Highly active antiretroviral treatment (HAART) has prolonged survival in HIV infected individuals , however, HIV associated malignancies remain relatively common . Lymphoma is a frequent HIV-related malignancy , that generally presents in late HIV disease, possibly related to worsening immune function that allows latent Epstein Barr Virus (EBV) in memory B cells to generate a proliferative condition [4, 5]. We considered what HIV factors may also play a role in lymphoma and noted that with later HIV disease stages the virus acquires CXCR4 co-receptor usage . In early stage HIV infection, at most, only about 15% are dual/mixed (DM) tropic for CCR5 and CXCR4 [7, 8], then in late disease stages, DM tropism or pure CXCR4 tropism reaches up to 60% when measured by the enhanced tropism assay , and is the highest with CD4 ≤ 200 cells/ml [10, 11]. The chemokine receptor CXCR4 is also highly expressed in hematological malignancies [12, 13]. The chemokine for CXCR4, stromal cell derived factor 1 (SDF1), has also been associated with HIV associated Non-Hodgkin's lymphoma (NHL) when individuals have a polymorphism in the SDF1 gene from G to A transition at position 801 (SDF1-3'A) that increased with homozygosity . In North America, SDF1-3'A is expected in 21% of Caucasians . Although there was some suggestion that SDF1-3'A is associated with HIV disease progression , and CXCR4 tropic virus . Based on these observations, we examined whether HIV co-receptor usage and the SDF1 polymorphisms were associated with HIV-related NHL.

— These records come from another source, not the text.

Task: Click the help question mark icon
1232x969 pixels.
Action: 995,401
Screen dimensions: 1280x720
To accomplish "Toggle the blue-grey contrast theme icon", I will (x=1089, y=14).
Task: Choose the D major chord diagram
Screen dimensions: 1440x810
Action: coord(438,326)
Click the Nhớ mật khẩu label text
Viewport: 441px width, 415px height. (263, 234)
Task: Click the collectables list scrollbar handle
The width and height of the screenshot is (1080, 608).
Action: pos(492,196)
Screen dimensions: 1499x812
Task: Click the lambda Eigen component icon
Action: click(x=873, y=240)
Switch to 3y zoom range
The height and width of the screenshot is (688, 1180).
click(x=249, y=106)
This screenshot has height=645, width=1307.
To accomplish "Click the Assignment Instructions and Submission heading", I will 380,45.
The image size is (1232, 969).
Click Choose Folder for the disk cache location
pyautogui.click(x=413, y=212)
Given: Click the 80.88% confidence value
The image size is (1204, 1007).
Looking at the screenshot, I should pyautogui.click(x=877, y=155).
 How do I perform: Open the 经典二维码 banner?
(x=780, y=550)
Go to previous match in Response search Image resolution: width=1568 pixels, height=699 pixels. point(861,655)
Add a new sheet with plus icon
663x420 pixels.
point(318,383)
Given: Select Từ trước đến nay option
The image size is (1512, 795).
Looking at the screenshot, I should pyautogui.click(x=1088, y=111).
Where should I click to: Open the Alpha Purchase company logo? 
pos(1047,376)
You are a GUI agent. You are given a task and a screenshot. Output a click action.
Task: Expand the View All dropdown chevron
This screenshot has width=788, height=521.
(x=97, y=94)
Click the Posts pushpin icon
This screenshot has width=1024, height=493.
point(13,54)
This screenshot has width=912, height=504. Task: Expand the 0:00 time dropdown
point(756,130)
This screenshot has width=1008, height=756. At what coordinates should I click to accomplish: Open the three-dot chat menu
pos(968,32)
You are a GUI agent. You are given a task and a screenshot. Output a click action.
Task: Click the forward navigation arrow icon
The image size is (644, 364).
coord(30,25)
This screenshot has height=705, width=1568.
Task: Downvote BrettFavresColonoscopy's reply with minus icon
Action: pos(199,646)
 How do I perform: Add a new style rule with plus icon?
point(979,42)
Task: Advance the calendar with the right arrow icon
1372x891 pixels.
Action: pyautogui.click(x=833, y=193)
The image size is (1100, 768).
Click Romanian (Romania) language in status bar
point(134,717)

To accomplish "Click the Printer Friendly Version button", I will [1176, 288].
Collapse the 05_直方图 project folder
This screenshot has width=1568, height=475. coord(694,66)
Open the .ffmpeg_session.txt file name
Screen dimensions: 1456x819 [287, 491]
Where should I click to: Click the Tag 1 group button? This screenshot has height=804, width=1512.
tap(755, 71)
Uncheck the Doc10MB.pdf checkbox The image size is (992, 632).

A study protocol was submitted and approved to the AIDS and Cancer Specimen Resource (ACSR) to supply 16 samples of NHL from HIV-infected individuals that had plasma and PBMC samples at a time of viral load greater than 1000, the threshold required for the Trofile assay (Monogram Biosciences Inc.). An IRB approval was obtained to collect and test these samples with diagnosis, demographics, HIV viral load, CD4 count for each subject. Samples were shipped from two ACSR repositories on dry ice and were processed for plasma to be sent for Trofile ES assay. The PBMCs were processed at the UCSD Center for AIDS Research Genomics Core laboratory. SDF1 polymorphisms were done with SNP analysis for the SDF 1-3'A polymorphism (Applied Biosystems). Data analysis employed SAS v 9.2 statistical software to describe the frequencies of HIV co-receptor tropism, SDF1-3'A, demographics, CD4 counts and HIV viral loads at time of the samples. Rates of expected proportions were compared with in a one-sample binomial proportion test for statistical significance in SAS v9.2.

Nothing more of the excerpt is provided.